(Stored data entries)
◆ ◆ ◆ ◆ ◆

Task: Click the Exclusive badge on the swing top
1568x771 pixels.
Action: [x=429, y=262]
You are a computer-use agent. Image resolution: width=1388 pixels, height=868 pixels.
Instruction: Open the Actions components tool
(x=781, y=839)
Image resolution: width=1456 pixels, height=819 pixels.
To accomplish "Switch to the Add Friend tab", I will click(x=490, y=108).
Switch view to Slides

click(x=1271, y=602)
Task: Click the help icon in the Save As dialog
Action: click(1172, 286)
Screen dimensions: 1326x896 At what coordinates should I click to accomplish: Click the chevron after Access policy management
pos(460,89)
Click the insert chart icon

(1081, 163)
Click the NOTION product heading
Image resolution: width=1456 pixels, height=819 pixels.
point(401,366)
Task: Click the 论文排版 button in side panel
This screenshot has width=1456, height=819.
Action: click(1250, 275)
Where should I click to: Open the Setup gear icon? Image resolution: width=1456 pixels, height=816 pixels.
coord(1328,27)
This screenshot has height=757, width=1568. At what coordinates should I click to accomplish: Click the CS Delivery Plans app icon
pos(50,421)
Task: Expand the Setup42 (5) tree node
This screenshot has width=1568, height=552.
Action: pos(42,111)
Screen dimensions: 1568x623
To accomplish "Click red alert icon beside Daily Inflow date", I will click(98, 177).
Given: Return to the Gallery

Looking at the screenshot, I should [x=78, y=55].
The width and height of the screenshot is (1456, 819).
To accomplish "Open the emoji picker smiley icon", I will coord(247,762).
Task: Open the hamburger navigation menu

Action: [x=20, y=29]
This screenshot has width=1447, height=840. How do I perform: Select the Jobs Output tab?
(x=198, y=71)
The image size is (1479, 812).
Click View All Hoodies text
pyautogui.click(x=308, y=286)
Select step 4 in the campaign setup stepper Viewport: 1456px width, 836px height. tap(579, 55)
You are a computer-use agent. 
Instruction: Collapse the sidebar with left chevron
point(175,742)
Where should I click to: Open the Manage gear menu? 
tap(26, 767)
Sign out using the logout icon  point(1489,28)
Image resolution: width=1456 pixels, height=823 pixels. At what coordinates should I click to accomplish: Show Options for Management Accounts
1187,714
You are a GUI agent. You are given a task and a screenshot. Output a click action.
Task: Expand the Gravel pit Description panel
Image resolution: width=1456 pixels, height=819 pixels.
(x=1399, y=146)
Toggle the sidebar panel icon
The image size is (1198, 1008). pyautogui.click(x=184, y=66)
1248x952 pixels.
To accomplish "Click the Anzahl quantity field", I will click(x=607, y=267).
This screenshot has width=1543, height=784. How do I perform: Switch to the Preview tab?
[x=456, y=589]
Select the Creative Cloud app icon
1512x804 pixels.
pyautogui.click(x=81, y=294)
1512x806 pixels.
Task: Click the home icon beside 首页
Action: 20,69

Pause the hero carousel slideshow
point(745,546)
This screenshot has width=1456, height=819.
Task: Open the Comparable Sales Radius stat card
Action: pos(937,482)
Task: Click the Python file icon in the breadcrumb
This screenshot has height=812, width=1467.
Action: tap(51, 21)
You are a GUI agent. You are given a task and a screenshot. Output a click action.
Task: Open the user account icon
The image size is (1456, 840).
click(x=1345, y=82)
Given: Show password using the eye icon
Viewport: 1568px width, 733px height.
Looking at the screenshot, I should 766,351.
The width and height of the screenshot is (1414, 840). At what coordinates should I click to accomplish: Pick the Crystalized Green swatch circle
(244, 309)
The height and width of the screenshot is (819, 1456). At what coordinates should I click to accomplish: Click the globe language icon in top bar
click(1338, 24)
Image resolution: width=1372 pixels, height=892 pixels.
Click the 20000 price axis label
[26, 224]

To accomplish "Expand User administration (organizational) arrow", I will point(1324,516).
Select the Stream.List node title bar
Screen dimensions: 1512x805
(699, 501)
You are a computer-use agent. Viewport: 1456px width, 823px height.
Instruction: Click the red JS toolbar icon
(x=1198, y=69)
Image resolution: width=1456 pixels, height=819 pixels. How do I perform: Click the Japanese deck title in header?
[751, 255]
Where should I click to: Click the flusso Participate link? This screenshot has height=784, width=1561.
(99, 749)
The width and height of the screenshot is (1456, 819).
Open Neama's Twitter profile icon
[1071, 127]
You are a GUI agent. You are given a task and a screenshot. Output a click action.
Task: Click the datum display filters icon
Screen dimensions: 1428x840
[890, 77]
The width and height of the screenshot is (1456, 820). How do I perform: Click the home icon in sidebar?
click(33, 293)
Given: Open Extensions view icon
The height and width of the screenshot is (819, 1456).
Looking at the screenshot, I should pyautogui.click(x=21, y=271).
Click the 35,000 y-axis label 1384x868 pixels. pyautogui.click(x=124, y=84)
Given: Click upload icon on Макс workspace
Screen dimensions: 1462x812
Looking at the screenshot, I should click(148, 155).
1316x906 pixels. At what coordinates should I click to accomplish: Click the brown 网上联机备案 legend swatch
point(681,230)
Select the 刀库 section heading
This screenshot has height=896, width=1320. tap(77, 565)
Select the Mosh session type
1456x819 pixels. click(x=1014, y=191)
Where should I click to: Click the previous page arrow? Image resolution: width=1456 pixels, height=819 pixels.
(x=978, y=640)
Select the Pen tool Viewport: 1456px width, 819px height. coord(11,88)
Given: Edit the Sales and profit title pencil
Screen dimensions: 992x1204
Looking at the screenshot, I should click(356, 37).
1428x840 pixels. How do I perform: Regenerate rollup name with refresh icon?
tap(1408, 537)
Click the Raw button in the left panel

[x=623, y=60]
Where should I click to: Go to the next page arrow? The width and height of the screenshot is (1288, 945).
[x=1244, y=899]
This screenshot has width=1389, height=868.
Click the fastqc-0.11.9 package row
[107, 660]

◆ ◆ ◆ ◆ ◆

- Task description: Going down from the first line of the entries above, restate each line word for word until the line holding "The image size is (1479, 812)." is done.

- Answer space:
Task: Click the Exclusive badge on the swing top
1568x771 pixels.
Action: [x=429, y=262]
You are a computer-use agent. Image resolution: width=1388 pixels, height=868 pixels.
Instruction: Open the Actions components tool
(x=781, y=839)
Image resolution: width=1456 pixels, height=819 pixels.
To accomplish "Switch to the Add Friend tab", I will click(x=490, y=108).
Switch view to Slides

click(x=1271, y=602)
Task: Click the help icon in the Save As dialog
Action: click(1172, 286)
Screen dimensions: 1326x896 At what coordinates should I click to accomplish: Click the chevron after Access policy management
pos(460,89)
Click the insert chart icon

(1081, 163)
Click the NOTION product heading
Image resolution: width=1456 pixels, height=819 pixels.
point(401,366)
Task: Click the 论文排版 button in side panel
This screenshot has width=1456, height=819.
Action: click(1250, 275)
Where should I click to: Open the Setup gear icon? Image resolution: width=1456 pixels, height=816 pixels.
coord(1328,27)
This screenshot has height=757, width=1568. At what coordinates should I click to accomplish: Click the CS Delivery Plans app icon
pos(50,421)
Task: Expand the Setup42 (5) tree node
This screenshot has width=1568, height=552.
Action: pos(42,111)
Screen dimensions: 1568x623
To accomplish "Click red alert icon beside Daily Inflow date", I will click(98, 177).
Given: Return to the Gallery

Looking at the screenshot, I should [x=78, y=55].
The width and height of the screenshot is (1456, 819).
To accomplish "Open the emoji picker smiley icon", I will coord(247,762).
Task: Open the hamburger navigation menu

Action: [x=20, y=29]
This screenshot has width=1447, height=840. How do I perform: Select the Jobs Output tab?
(x=198, y=71)
The image size is (1479, 812).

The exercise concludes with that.